> _DATA LISTING_:
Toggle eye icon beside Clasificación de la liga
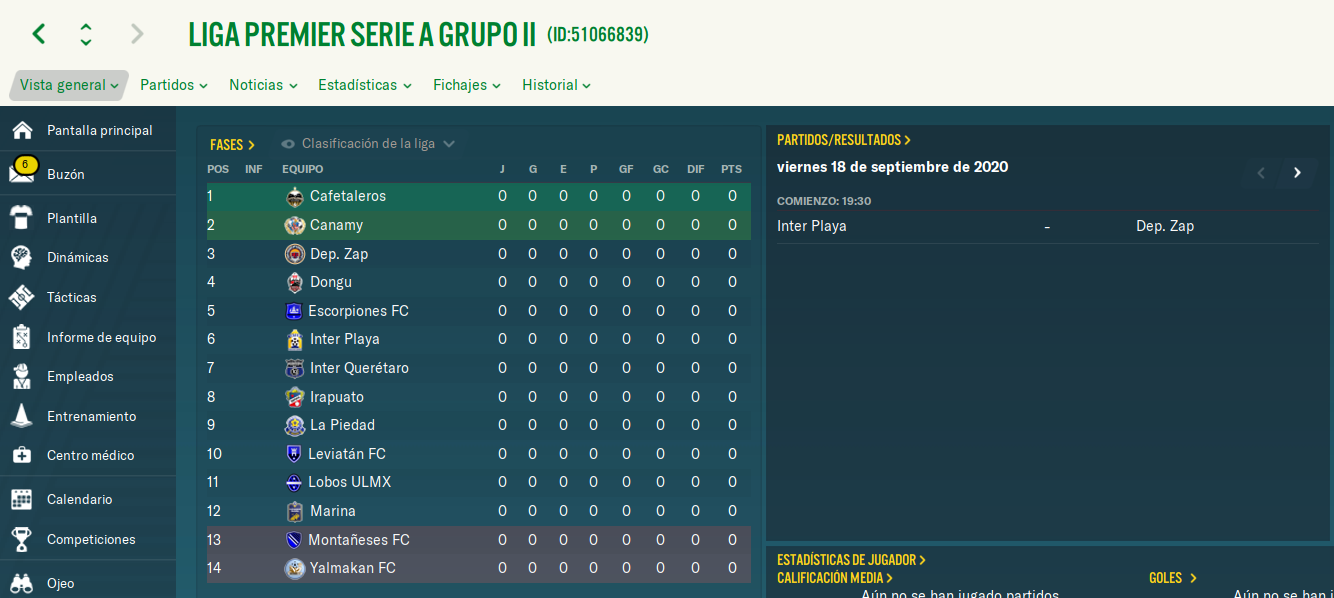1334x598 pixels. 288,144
---
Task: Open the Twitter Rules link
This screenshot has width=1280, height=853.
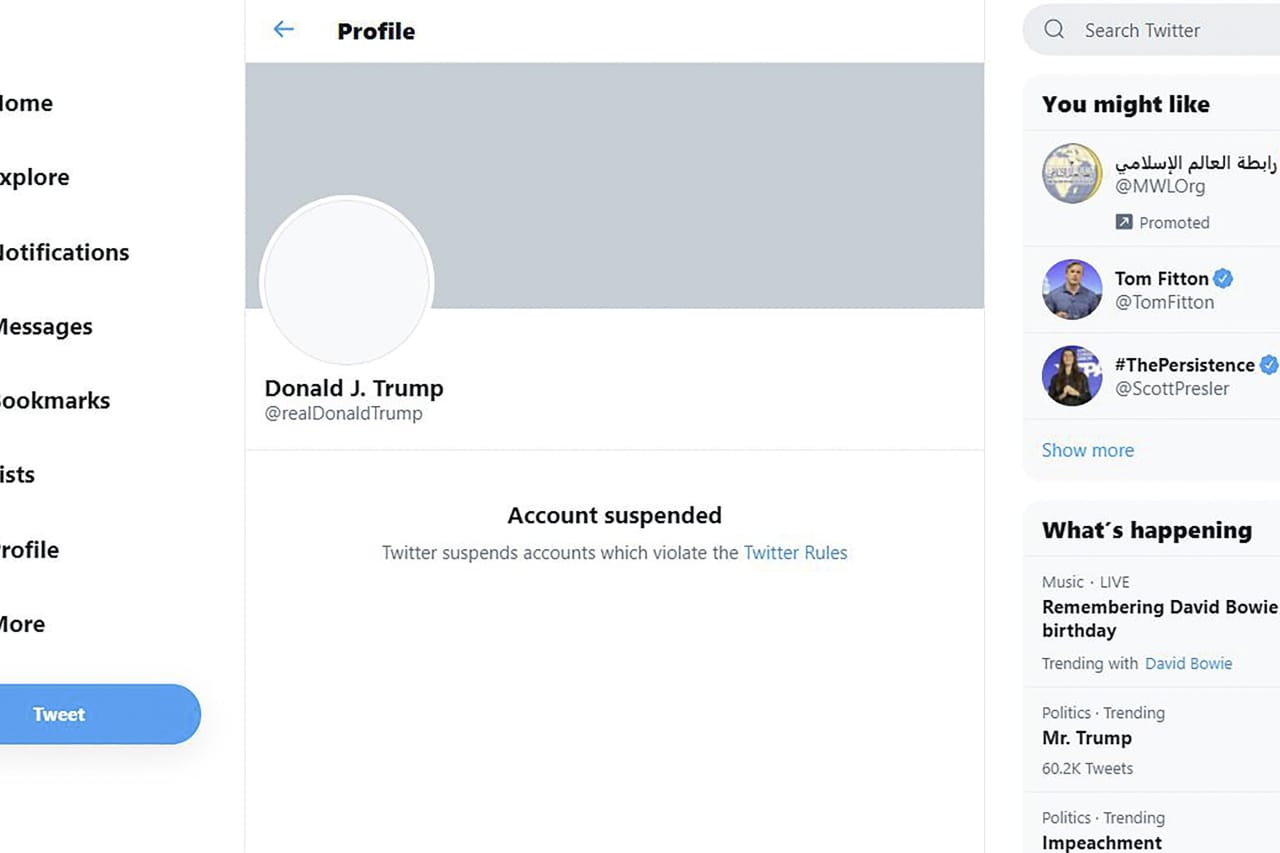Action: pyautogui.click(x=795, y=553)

> _EXERCISE AIM_: Copy the data from the line with "Task: Open the Twitter Rules link" to the line with "Action: pyautogui.click(x=795, y=553)", both included, and keep the requests unchanged. Multiply every coordinate in the answers by 0.3 and round each to a whole number, with halves rounding up. Leave the pictures out.

> _OUTPUT OF THE TASK_:
Task: Open the Twitter Rules link
This screenshot has width=1280, height=853.
Action: pyautogui.click(x=239, y=166)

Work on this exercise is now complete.